◆ READING PASSAGE ◆
────────────────────

Right, 6.5.16p4 is not relevant to the issue because it only considers
evaluation order of the operands, and (d) is not part of operand
evaluation. But this ordering can be inferred from other parts of the
standard.
>Therefore the behaviour of "p = p->next = q;" and of "p->next = p = q;",
>are equivalent, and undefined due to C99 6.5 #2.
So this is an incorrect conclusion. Which is lucky because if a = b = c
was in any sense equivalent to b = a = c then C would have problems,
notably if a, b and c had different types.
>Specifically, between
>two consecutive sequence points, "p->next = p = q;" reads the value p (in
>the expression p->next) other than to determine the value to be stored
>into p.
My quoted discussion above is of course subject to 6.5p2. The discussion
boils down to how you read that. If you read "undefined behaviour" for an
expression there then sequencing discussion based on the rest of the
standard is not relevant. However in my previous article I tried to
explain why my interpretation is reasonable, and why the other
interpretation expressed in this thread is no, or at least has very
unfortunate for reasonable expressions which I doubt was the intention.

────────────────────

◆ GOAL 1 ◆
Answer these questions about the forum post:
(a) Why is 6.5.16p4 not relevant to the issue?
(b) In what case would C notably have problems if a = b = c were equivalent to b = a = c?
(c) Which part of the standard is the writer's quoted discussion subject to?

◆ RECORDED DATA ◆
────────────────────

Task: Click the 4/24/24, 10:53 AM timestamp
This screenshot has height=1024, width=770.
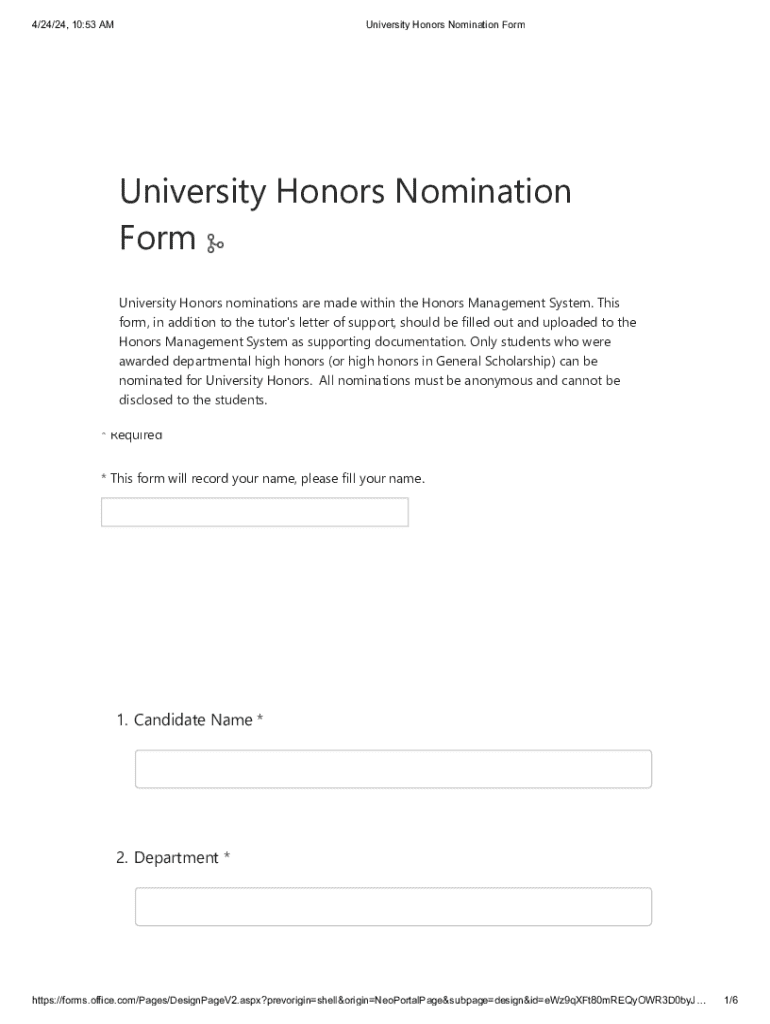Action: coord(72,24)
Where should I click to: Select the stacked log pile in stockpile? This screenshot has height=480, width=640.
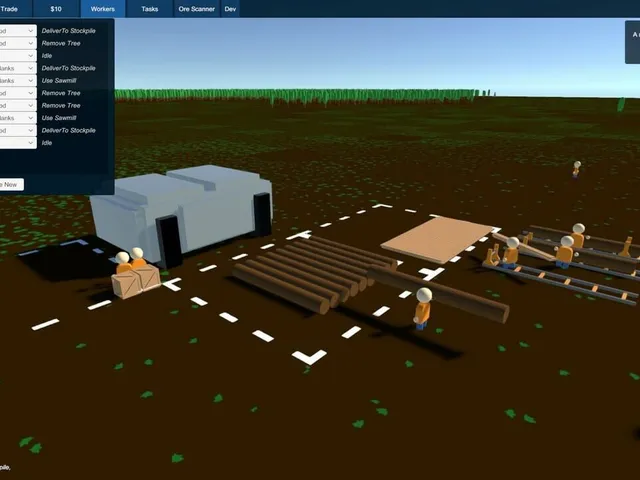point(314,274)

────────────────────

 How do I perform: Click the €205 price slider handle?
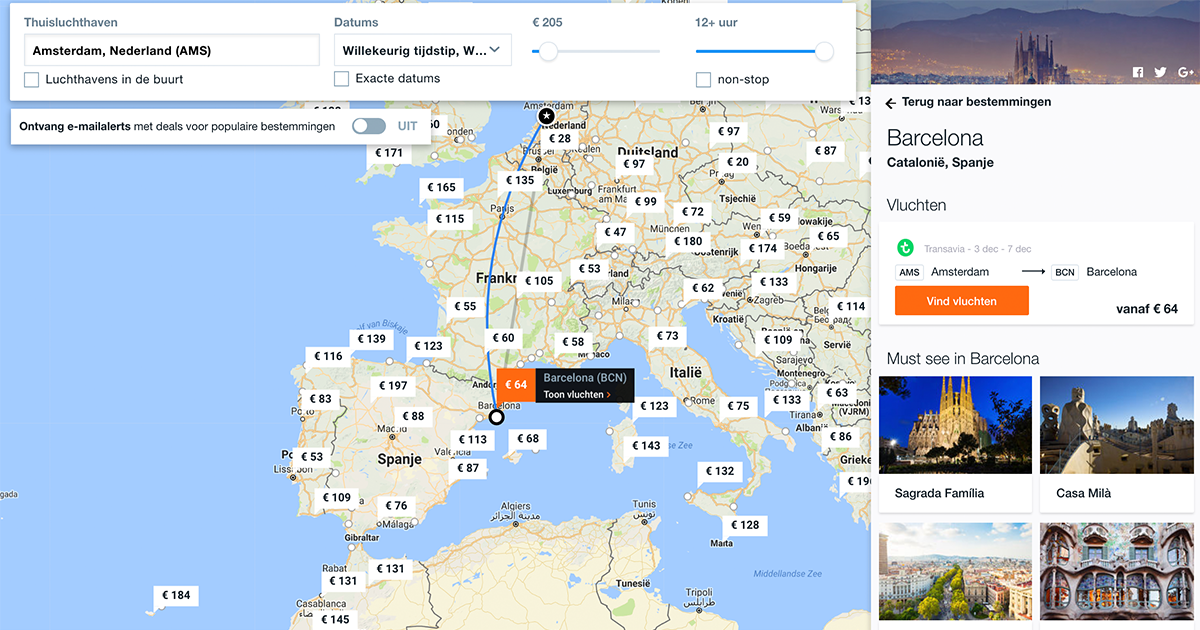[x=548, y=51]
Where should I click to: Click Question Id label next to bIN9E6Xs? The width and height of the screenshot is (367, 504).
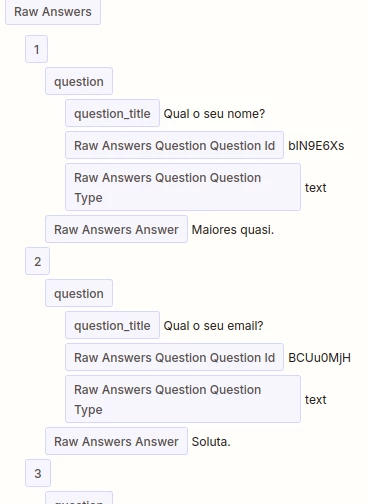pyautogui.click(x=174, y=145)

────────────────────

◆ GOAL 2 ◆
Return word for word the lines of the listing starting with the line that contains "Task: Click the 4/24/24, 10:53 AM timestamp" and going on through the line that contains "point(314,274)", with both of those lines included. Leave the pictures out.

◆ RESULT 1 ◆
(a) It only considers evaluation order of the operands, and (d) is not part of operand evaluation.
(b) If a, b and c had different types.
(c) 6.5p2.

◆ RESULT 2 ◆
Task: Click the 4/24/24, 10:53 AM timestamp
This screenshot has height=1024, width=770.
Action: coord(72,24)
Where should I click to: Select the stacked log pile in stockpile? This screenshot has height=480, width=640.
point(314,274)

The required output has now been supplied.